12 April 2008

Japan Chronicles

[Ed.'s note: any "misspelling" of words in this entirely tongue and cheek posting are deliberately so. Don't be so literal. Look them up at dictionary.com if you need to figure out the joke behind the "misspelling".]



PART VI

. . . a long, long time ago on an island far, far away our heroine, after being held hostage on an Empirical flying ship for nearly 24 hours, finds herself in . . .



a Ponto Cho restaurant, secretly surveiled by Empirical spies cleverly disguised as gravid tanuki while she is introduced to the pleasures of okonomiyaki. Lest the reader think that is a dirty word, okonomiyaki means, basically "whatever you like, fried". It's a lot of shredded cabbage, some veggies, whatever meat you want, some batter and an egg (fresh). It's brought to your table which is ingeniously set up as a griddle as well, you mix it up in the bowl and fry it slowly to make sure the meat is cooked, and then you eat it! With sauce, and fish flakes and mayonnaise.
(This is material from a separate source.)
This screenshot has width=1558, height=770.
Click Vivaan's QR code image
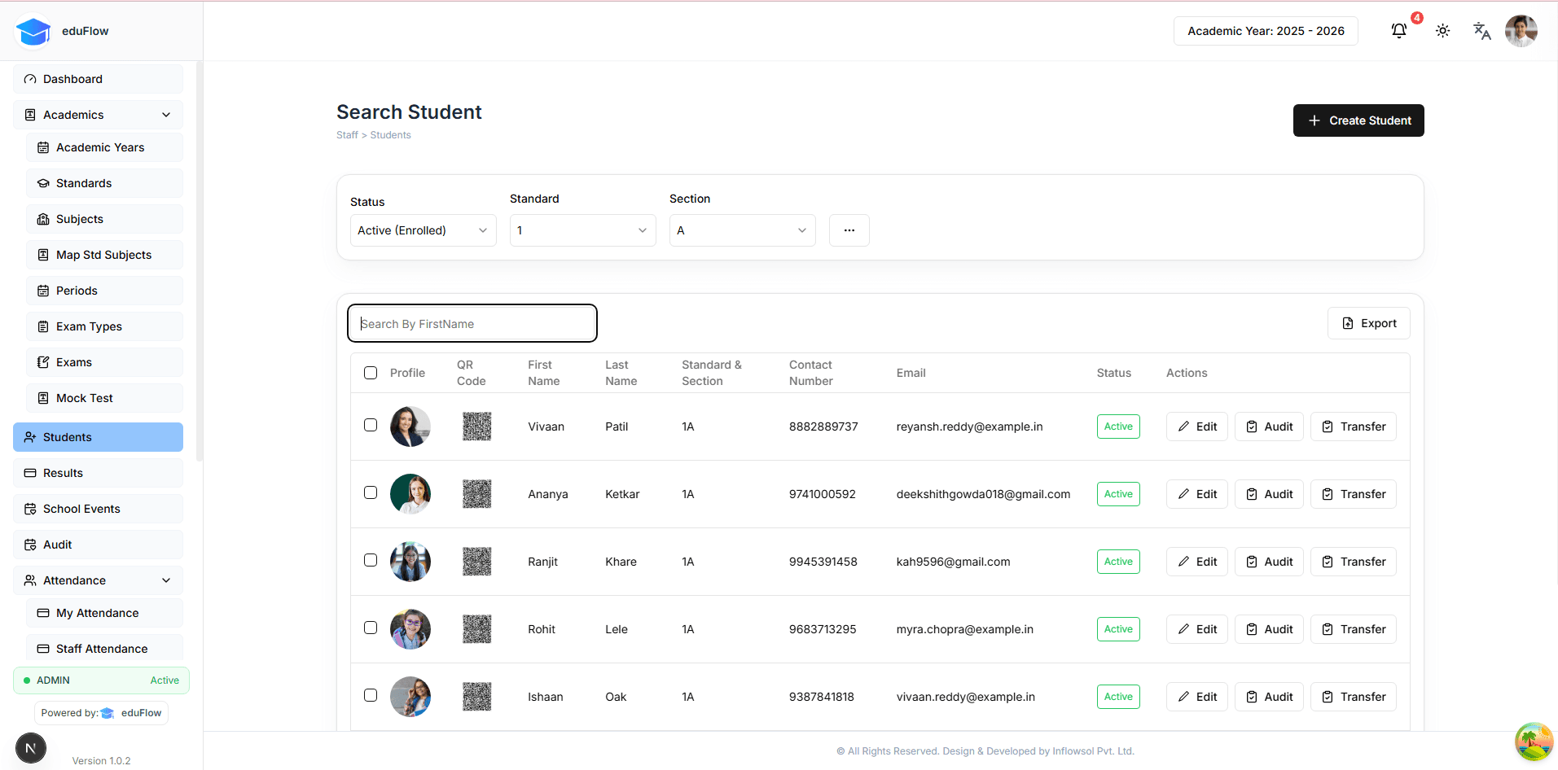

Yum.


But how did CLU get from the Osaka Airport, clu-less and friendless? [That's why they call this a cliff-hanger]
Kyoto Station
Her tour guide and host showed up just in time to save CLU from totally disappearing under all that water, (see Meltdown at Kansai) and whisked her away to Kyoto, land of great food, great desserts and a ginormous train station hub. It was totally fun carting Buck around on the train, (or did they take the bus? it was all a blur for CLU) and on the buses and up AND down the stairs to get to same. Our heroine loved how heavy Buck was, and cumbersome, and Ruth did too, CLU could tell. (Can I take my tongue OUT of my cheek now?)
Kyoto Station
Then, Ruth picked out a tempura restaurant in PORTA, the ubiquitous underground shopping mall replete with food vendors. Thus, CLU was rescued AND fed, and the only thing she needed was a BED. For six weeks.






Kyoto Station




Alas, she had only 2 nights in which to enjoy the bed at the Kyoto Century Hotel. It was very pleasurable. If messy. Price you pay for having your tour guide stay with you, I guess.
Kyoto Century Hotel Room

They left Buck there. He was desolate. CLU was not.





Empirical spies were everywhere, though. Disguised as wily foxes

Really EVIL looking wily foxes
and interesting street lamps in Gion and other quite clever disguises. Hardly ever knew they were there. But CLU and Ruthie knew what to look out for. Those street lamps can be quite dangerous if you don't get pictures of them.


Our heroines were too smart by far for the Empirical spies, and they confused the spies by pretending to be in Memoirs of a Geisha and while Ruthie ran through the Sembon Torii, CLU stayed behind and took photographs. Photography threw the spies off quicker than anything. They just don't get the stupidity of it.


Pretending to be totally disinterested by picking their ears and wearing their own ingenious spy costumes, our heroines were able to stun the spies into a torpor (or throw them into laughing fits) thereby throwing them off the scent.

1 comment:

Ruthie said...

Those pictures of me are, like, totally humiliating.